エッセイという方法 鷲田清一『聴くことの力』

哲学の領域でも一般的な読者を獲得している人がいます。鷲田清一さんはその代表的な存在です。

鷲田さんの学問は現象学に始まっているようですが、現象学というどこかつかみにくい哲学領域で色々考えた結果、ある種の哲学批判に取り掛かります。

代表的な著作である『「聴く」ことの力』は哲学的な言葉をあまり使わずに、哲学の危機を見つめ、人が現実を受け入れることを、ケアする思考のあり方があるのではないかということを探っています。

『「聴く」ことの力』の副題は「臨床哲学試論」です。臨床哲学という言葉で、鷲田さんは自分の哲学を、個人に近づけました。哲学を実際の起こったことを受け入れる、その方法として切り替えようとしたと言えるでしょう。

フッサールの現象学を、鷲田さんは「あらゆる学問の基礎づけのための哲学」として、その虚しさのようなものを次のように表現しています。

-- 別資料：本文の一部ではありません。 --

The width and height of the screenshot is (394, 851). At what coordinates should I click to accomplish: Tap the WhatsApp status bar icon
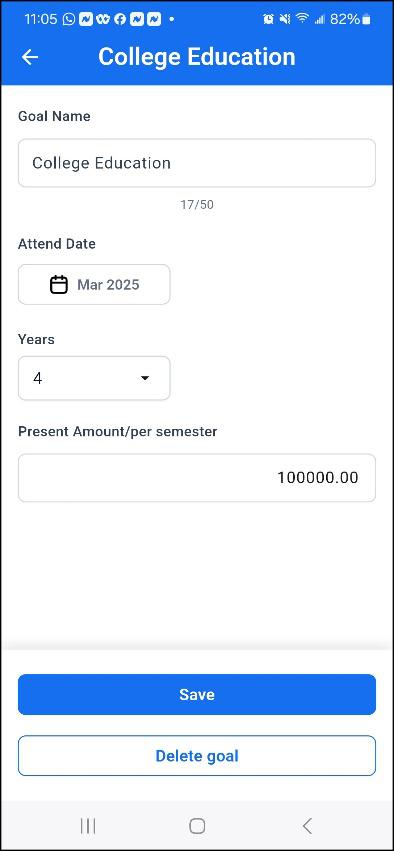pyautogui.click(x=68, y=20)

現象学を創始したフッサールは、ある意味でアカデミズムの哲学、論理学や認識論など諸学問の基礎を論じる基礎学の最も典型的な哲学者だったが、しかしその晩年にひとりの弟子にこう漏らしたという。じぶんは幼少のころ、小刀をもらったことがあるが、その刃先があまり鋭くないので、切れ味がよくなるよう、じぶんでそれを何度も何度も研いだ。が、研ぐことに夢中になっているうちに、気がつけば刃は何も切れないほどすり減ってしまっていた、と。そうして悲しげな表情をしたという。

哲学の中でも近代西洋哲学は、近代的な合理主義と理性、主体としての自己が生み出す困難の中で、もがき苦しむようなところがあるように思います。それにどこまでつきあうのかという距離のとり方は多様であっていいのではないでしょうか。厳密につきつめない哲学の領域がありうるはずです。

私は「臨床の知」という表現と、考え方に非常に興味を持っています。今を生きる我々には「社会の中で生きるための言葉」が不足しているように思えるからです。他人の話を「聴く」ことができない。

哲学的なエッセイという分野を、軽い読み物と思わないで欲しい、と感じます。本書にも書かれている散文的な文章に現れる断片的な問い達。それらは哲学的に重要な意味を持ちます。鷲田さんはデヴィット・ヒュームのエッセイに関する考えを紹介しています。

文人と世人のあいだの橋渡しをしようというヒュームがそこで最善の方法として採用するのは、エッセイを書くということである。ここでエッセイといわれているものはおそらく、今日でいう随筆に比較的近いものであろうとおもわれるが、(略) 「エッセイ」は随筆ではなく、むしろ本格的な試論というほどの意味ももっていたと考えられる。

ちなみに私は、自分と誕生日が同じこのヒュームという哲学者に、なんとも言えない親近感を覚えます。考える人と日常を生きる人をつなげる言葉があるはず、それがが気難しくも社交好きのヒュームが考えたことだったと思います。そのことを鷲田さんは「聴く」と表現したとも言えるでしょう。

できれば私もそこに加わりたいと思うがゆえに、文章を書き続けているとも言えるのです。